Schönheitsbehandlungen erfreuen sich in Deutschland, auch bei Männern, immer größerer Beliebtheit; im vergangenen Jahr waren die plastischen Chirurgen bei ungefähr 300 000 Schönheits-Operationen im Einsatz. Aus Sicht von Pharmakonzernen bietet die Ästhetik gleich mehrere Vorteile: Die Entwicklungs- und Zulassungsprozesse sind einfacher als bei Medikamenten; die Patienten zahlen die Behandlungen aus eigener Tasche.

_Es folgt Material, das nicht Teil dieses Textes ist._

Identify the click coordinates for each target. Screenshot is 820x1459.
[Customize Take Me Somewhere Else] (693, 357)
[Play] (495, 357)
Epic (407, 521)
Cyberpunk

Faltenfüller machen die Kasse voll

Bei Merz, bekannt vor allem für seine „Merz Spezial Dragees“ („Natürliche Schönheit kommt von innen“) macht das Geschäft mit Faltenfüllern inzwischen bereits etwa 40 Prozent des Gesamtumsatzes von rund einer Milliarden Euro aus. Merz-Mitarbeiter können sich jetzt kostenlos das Gesicht glätten lassen. Auch Burchard und die meisten seiner Vorstandskollegen haben schon kosmetische Veränderungen vornehmen lassen.

Gesichtskorrekturen

Der wirtschaftliche Erfolg des Strategiewechsels steht freilich noch aus. Unternehmenschef Philip Burchard spricht von einer „Transitionsphase“. Umsatz und Gewinn machten im gerade abgelaufenen Geschäftsjahr 2014/15 (30. Juni)  keine großen Sprünge.

Immerhin: Beim Jahresumsatz liegt Merz erstmals oberhalb der Milliarde, verrät Burchard schon mal vorab. Der Gewinn nach Steuern blieb  aber nur auf dem Vorjahresniveau von 163 Millionen Euro, so Burchard. Weitere Zahlen will das Unternehmen erst im September veröffentlichen.